## What you should do
Copy, please, the line with "Given: Select the total duration '3h 19min'" and each line that follows it through the end of the data below, exactly as given and without pictures.

Collected data

= Beginning of Section =

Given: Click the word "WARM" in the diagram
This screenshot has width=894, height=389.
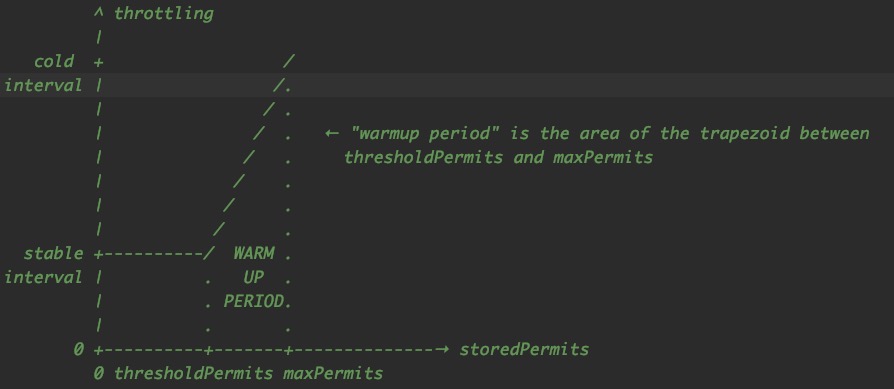Looking at the screenshot, I should 253,253.
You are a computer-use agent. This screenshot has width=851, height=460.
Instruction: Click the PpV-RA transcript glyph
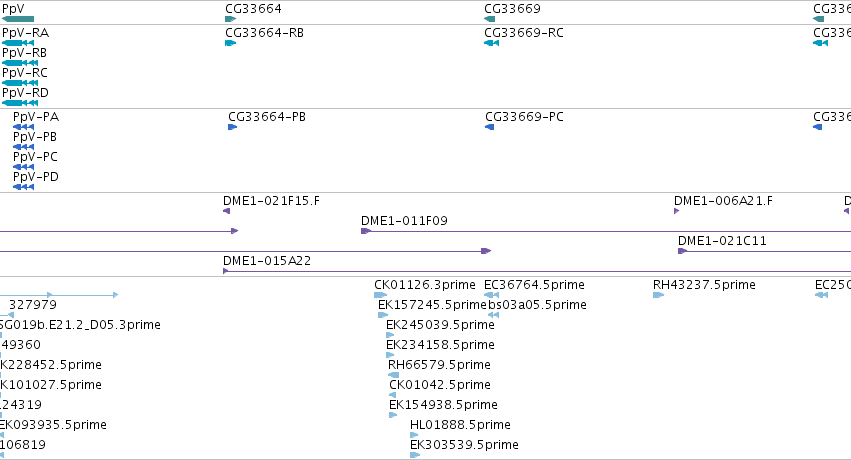(18, 43)
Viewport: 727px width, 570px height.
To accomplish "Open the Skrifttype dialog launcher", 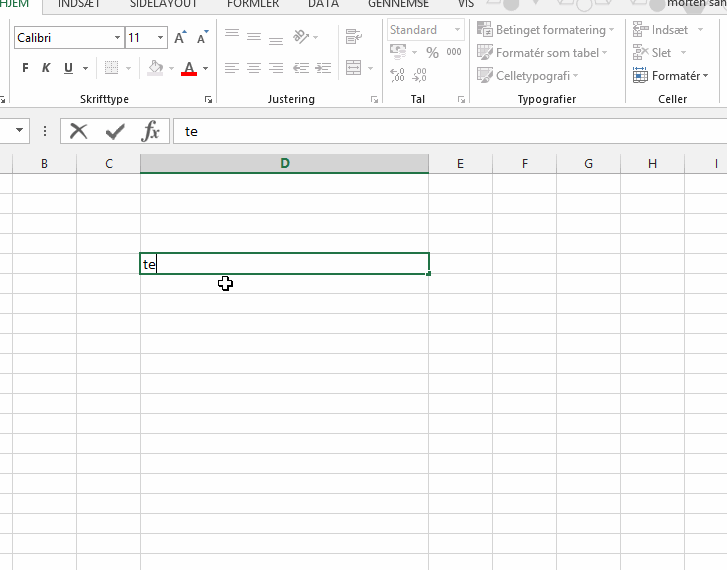I will click(208, 100).
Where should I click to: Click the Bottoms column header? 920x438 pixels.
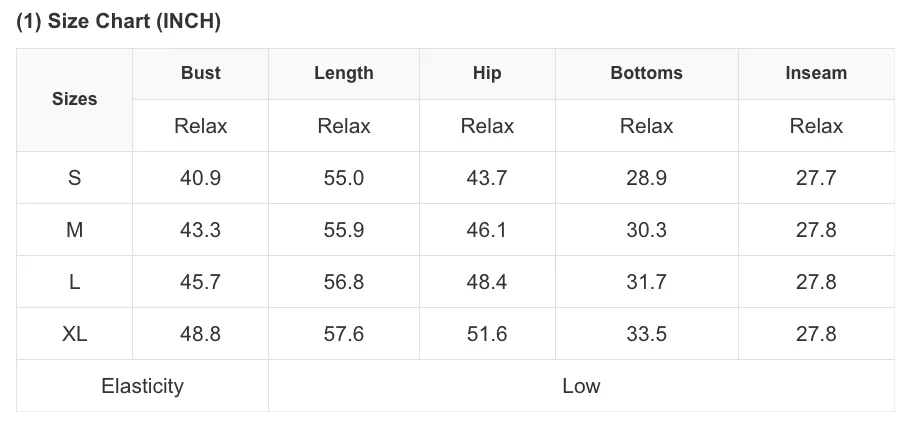point(647,73)
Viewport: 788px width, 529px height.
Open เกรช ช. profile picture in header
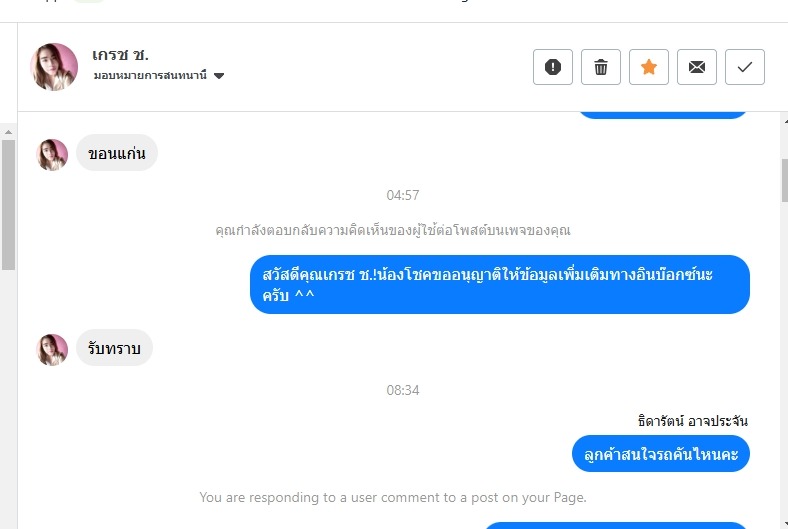coord(55,67)
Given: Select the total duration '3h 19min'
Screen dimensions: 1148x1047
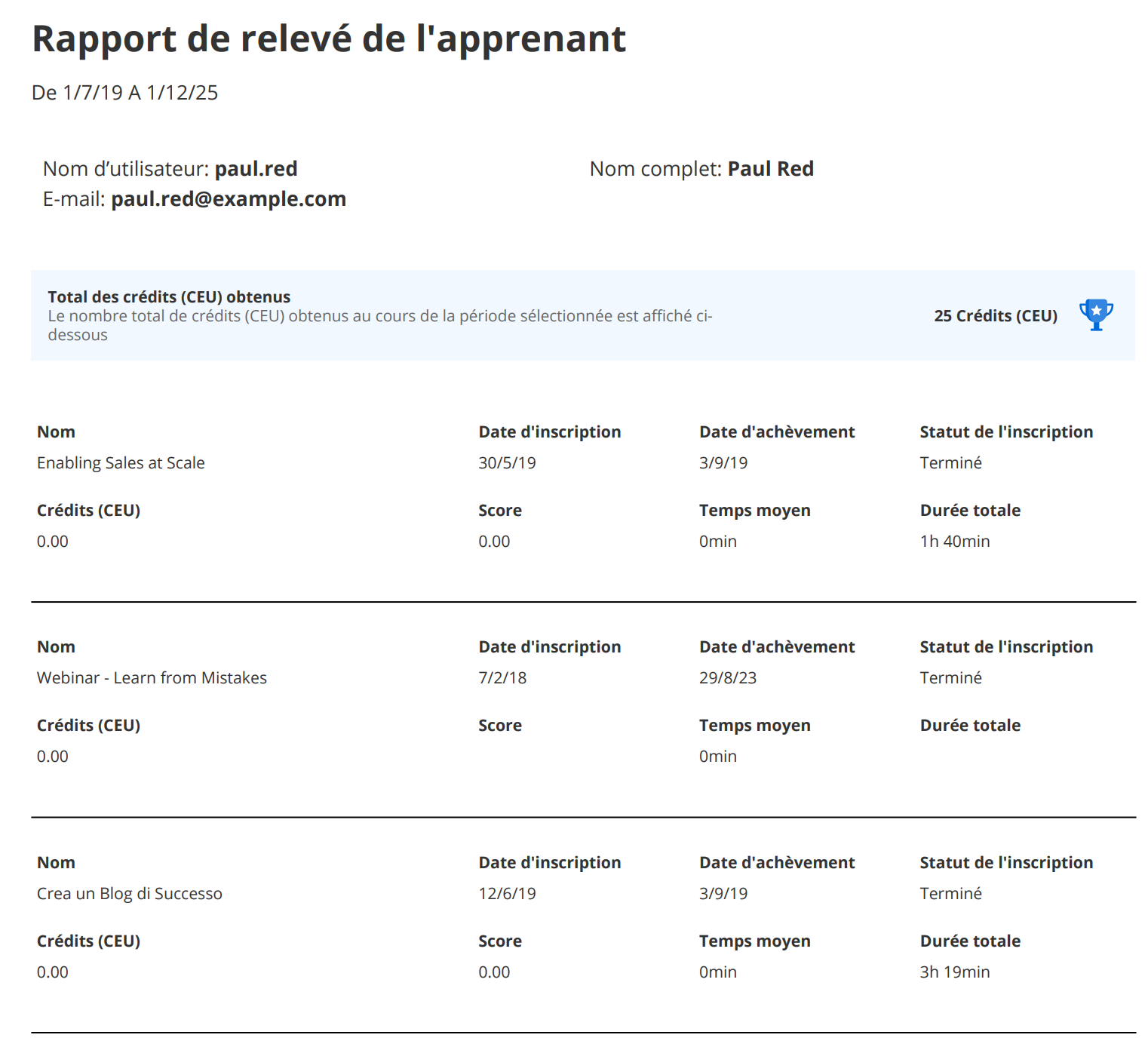Looking at the screenshot, I should (x=954, y=972).
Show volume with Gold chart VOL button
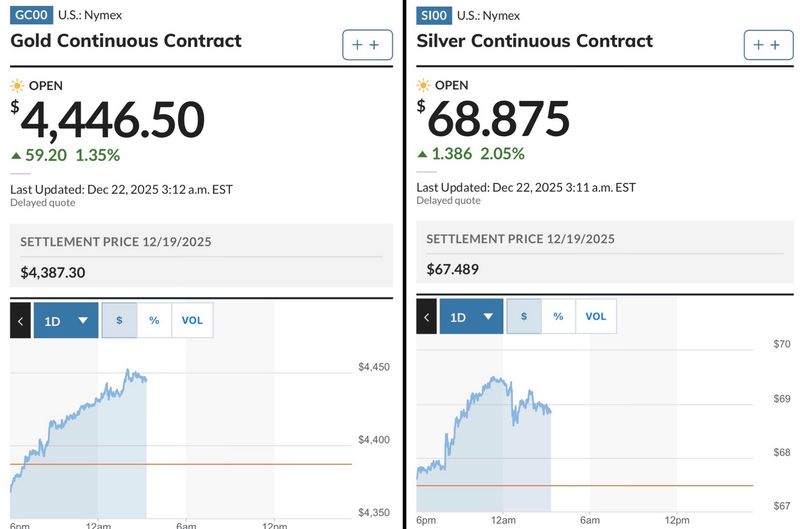This screenshot has height=529, width=800. coord(192,320)
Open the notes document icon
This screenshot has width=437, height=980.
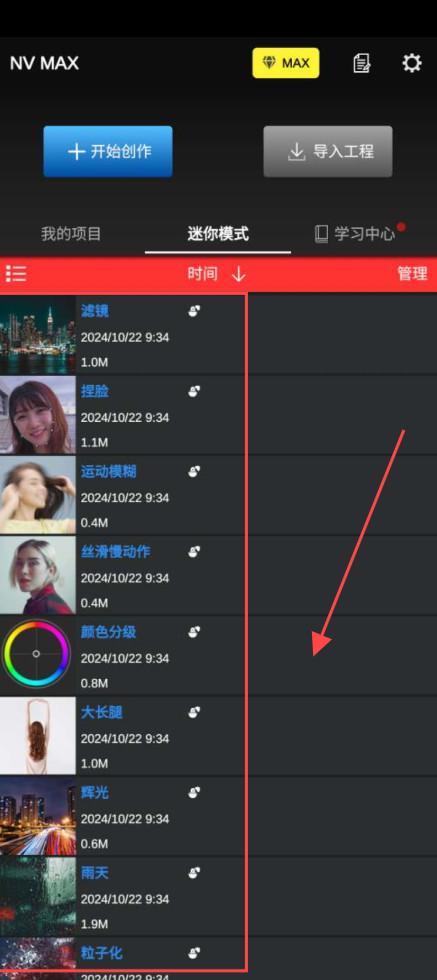point(361,63)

= End of Section =

## Answer to this problem
Given: Select the total duration '3h 19min'
Screen dimensions: 1148x1047
Looking at the screenshot, I should (x=954, y=972).
Show volume with Gold chart VOL button
This screenshot has height=529, width=800. coord(192,320)
Open the notes document icon
This screenshot has width=437, height=980.
point(361,63)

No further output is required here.